Yes. that is correct. We can add a check in resctrl_config_cntr().

diff --git a/arch/x86/kernel/cpu/resctrl/rdtgroup.c
b/arch/x86/kernel/cpu/resctrl/rdtgroup.c
index 9fe419d0c536..bc3654ec3a08 100644
--- a/arch/x86/kernel/cpu/resctrl/rdtgroup.c
+++ b/arch/x86/kernel/cpu/resctrl/rdtgroup.c

@@ -2384,6 +2391,10 @@ static int resctrl_config_cntr(struct rdt_resource
*r, struct rdt_mon_domain *d,
 {
        int ret;

+       /* Return success if the domain is in expected assign state already */
+       if (assign == test_bit(cntr_id, d->mbm_cntr_map))
+               return 0;
+
        ret = resctrl_arch_config_cntr(r, d, evtid, rmid, closid, cntr_id,
assign);
        if (ret)
                return ret;


> 
> Also, looks like this can do partial assignment. For example, if one of the
> domains encounter a failure then domains already configured are not undone. This
> matches other similar flows but is not documented and left to reader to decipher. 

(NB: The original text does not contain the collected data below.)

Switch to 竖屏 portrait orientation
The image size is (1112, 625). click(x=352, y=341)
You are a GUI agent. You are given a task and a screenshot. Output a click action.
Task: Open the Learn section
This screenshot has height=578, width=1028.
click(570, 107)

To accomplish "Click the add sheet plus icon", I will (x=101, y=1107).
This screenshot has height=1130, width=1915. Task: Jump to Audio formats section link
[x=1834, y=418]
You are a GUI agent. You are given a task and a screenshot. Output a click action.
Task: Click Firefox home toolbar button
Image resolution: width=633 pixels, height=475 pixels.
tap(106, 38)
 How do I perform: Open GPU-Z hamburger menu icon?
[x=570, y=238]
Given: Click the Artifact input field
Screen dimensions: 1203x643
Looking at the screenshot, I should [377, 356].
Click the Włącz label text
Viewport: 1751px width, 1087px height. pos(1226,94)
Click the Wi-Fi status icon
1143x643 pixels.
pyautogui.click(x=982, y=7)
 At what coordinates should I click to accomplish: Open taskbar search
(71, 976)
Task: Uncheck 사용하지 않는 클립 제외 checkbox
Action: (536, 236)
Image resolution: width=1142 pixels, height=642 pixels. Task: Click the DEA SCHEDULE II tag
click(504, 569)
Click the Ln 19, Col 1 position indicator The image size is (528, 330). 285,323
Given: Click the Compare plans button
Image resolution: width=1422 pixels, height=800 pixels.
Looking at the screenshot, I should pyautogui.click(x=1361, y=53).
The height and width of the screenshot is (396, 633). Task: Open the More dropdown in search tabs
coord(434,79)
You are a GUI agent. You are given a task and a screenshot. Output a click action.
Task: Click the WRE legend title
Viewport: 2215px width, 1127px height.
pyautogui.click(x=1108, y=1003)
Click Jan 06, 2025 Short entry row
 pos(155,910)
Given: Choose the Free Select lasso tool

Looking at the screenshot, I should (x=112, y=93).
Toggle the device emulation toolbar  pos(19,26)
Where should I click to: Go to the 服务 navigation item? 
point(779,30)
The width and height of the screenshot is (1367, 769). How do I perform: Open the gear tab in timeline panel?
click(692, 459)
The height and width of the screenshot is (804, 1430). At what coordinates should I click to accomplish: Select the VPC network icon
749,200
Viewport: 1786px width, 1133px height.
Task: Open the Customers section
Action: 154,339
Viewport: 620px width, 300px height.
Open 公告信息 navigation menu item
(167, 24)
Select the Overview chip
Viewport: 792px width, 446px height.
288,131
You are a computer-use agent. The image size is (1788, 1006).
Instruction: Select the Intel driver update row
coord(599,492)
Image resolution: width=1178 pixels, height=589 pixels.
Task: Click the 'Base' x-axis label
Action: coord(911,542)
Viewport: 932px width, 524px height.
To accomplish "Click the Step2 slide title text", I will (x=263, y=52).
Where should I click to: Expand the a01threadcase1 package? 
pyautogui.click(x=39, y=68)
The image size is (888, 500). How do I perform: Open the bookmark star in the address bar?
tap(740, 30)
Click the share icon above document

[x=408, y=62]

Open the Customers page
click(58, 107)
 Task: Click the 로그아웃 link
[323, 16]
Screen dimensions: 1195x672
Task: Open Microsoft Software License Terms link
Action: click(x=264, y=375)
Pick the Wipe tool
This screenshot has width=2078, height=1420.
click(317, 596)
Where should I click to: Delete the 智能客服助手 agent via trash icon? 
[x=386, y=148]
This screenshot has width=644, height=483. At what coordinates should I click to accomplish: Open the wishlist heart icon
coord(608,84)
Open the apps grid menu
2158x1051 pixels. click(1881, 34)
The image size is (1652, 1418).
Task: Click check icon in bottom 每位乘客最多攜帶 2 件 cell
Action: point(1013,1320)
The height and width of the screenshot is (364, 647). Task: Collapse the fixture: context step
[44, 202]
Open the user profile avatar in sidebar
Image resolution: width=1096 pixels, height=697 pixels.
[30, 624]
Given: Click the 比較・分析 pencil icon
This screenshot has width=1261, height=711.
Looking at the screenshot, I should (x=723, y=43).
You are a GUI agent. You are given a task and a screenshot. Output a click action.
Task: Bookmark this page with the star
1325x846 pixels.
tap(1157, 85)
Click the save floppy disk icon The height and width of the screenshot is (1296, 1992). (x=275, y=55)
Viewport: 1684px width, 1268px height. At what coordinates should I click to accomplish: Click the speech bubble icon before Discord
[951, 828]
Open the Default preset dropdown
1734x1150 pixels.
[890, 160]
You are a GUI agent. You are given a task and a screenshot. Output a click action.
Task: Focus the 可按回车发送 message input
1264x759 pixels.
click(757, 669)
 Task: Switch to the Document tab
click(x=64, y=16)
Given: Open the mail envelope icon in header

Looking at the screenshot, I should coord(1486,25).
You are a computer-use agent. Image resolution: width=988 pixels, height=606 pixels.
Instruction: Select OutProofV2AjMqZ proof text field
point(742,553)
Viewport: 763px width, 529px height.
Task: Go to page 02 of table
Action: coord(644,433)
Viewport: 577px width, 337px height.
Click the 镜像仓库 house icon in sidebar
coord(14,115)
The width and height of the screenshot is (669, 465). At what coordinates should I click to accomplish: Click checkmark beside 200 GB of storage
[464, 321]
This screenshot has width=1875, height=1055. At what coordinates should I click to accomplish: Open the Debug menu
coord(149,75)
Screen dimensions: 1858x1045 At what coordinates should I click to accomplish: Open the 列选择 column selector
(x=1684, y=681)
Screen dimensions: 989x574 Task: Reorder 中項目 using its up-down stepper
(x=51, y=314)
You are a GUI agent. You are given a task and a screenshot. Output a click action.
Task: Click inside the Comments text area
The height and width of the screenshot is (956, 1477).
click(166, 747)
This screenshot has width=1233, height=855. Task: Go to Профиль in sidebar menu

I will add the text in patch 26
(x86/resctrl: Introduce interface to modify assignment states of the groups).

> 
> 
>> +		}
>> +	} else {
>> +		ret = resctrl_config_cntr(r, d, evtid, rdtgrp->mon.rmid,
>> +					  rdtgrp->closid, cntr_id, true);
> 
> Looking at flows calling rdtgroup_assign_cntr_event() I do not see a check
> if counter is already assigned. So, if a user makes a loop of assigning a counter
> to the same event over and over it will result in an IPI every time. This seems
> unnecessary, what do you think?

This will be taken care by the above check in resctrl_config_cntr().

> 
>> +		if (ret)
>> +			goto out_done_assign;
>> +	}
>> +
>> +out_done_assign:
>> +	if (ret && !mbm_cntr_assigned_to_domain(r, cntr_id)) {
>> +		mbm_cntr_free(r, cntr_id);
>> +		rdtgroup_cntr_id_init(rdtgrp, evtid);
>> +	}
>> +
>> +	return ret;
>> +}
>> +
>>  /* rdtgroup information files for one cache resource. */
>>  static struct rftype res_common_files[] = {
>>  	{
> 
> Reinette
> 
> 

-- 
Thanks
Babu Moger